▶ [WORK INSTRUCTION] Where pictures appear, omit them, and copy exactly only the lines from the start of the listing through the line containing "Open 'Freeshipping 1pcs", both included.

▼

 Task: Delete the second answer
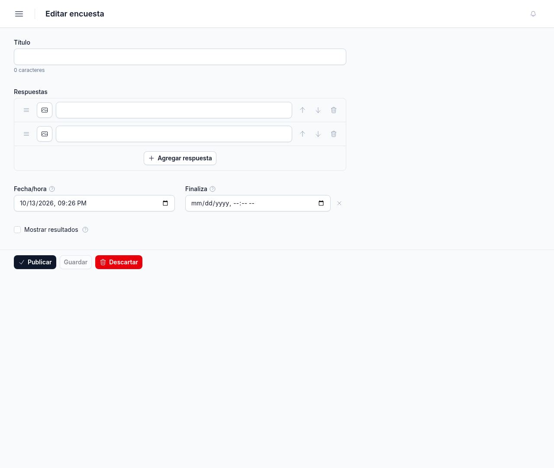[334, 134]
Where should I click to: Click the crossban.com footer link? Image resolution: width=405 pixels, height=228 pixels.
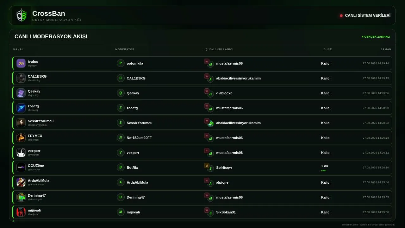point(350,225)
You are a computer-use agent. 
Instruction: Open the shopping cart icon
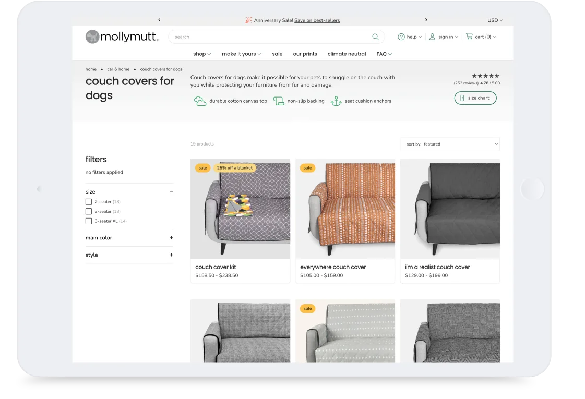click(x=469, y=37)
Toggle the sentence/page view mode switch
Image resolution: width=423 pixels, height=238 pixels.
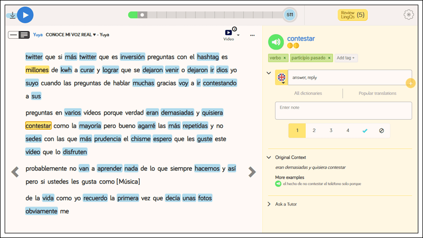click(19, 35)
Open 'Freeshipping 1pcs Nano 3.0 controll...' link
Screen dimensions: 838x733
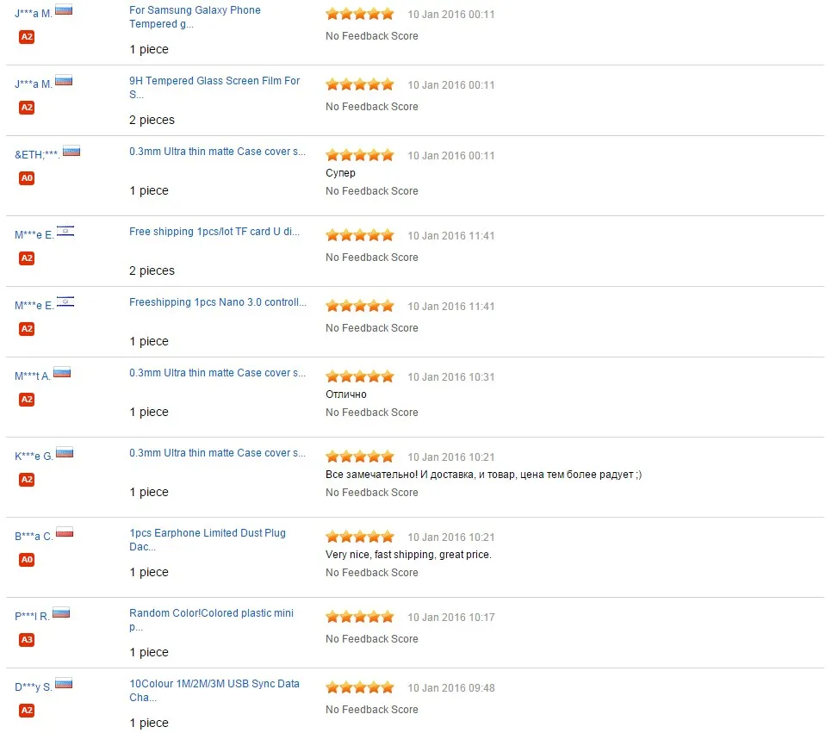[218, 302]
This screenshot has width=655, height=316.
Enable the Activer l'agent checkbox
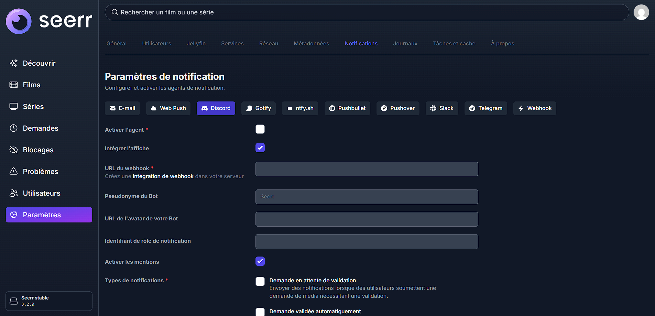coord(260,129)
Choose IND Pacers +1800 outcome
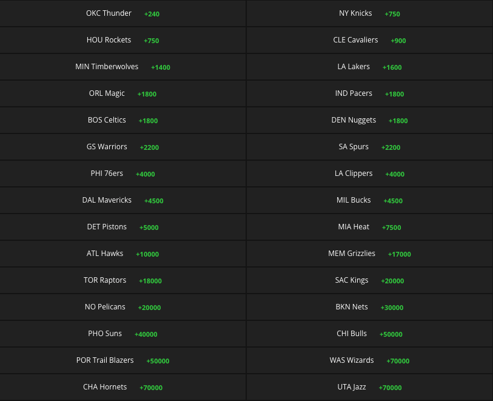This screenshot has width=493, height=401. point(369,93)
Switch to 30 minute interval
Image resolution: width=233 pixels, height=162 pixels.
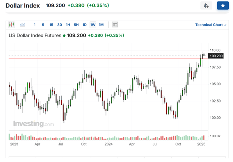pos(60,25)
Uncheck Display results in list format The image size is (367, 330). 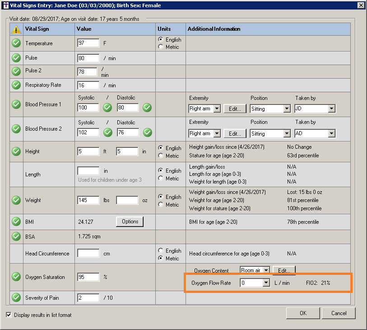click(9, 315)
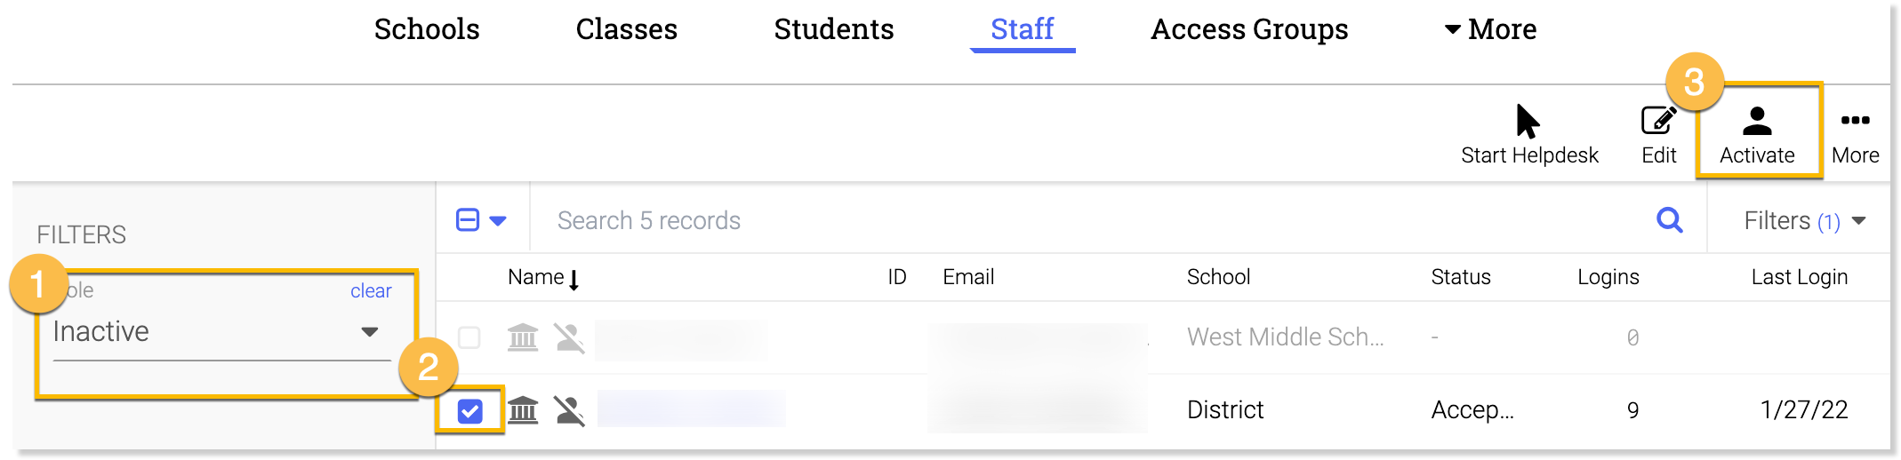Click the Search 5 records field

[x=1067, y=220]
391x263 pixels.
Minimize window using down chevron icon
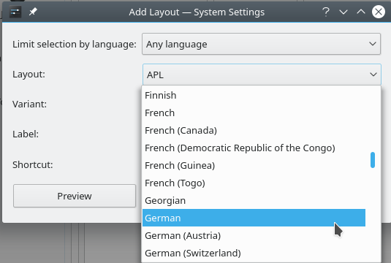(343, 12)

▲

▶ [FINISHED TASK]
 Task: Delete the second answer
[334, 134]
Where should I click to: Click the crossban.com footer link? Image resolution: width=405 pixels, height=228 pixels.
point(350,225)
You are a computer-use agent. 
Instruction: Open the shopping cart icon
click(x=469, y=37)
Toggle the sentence/page view mode switch
Image resolution: width=423 pixels, height=238 pixels.
click(19, 35)
Open 'Freeshipping 1pcs Nano 3.0 controll...' link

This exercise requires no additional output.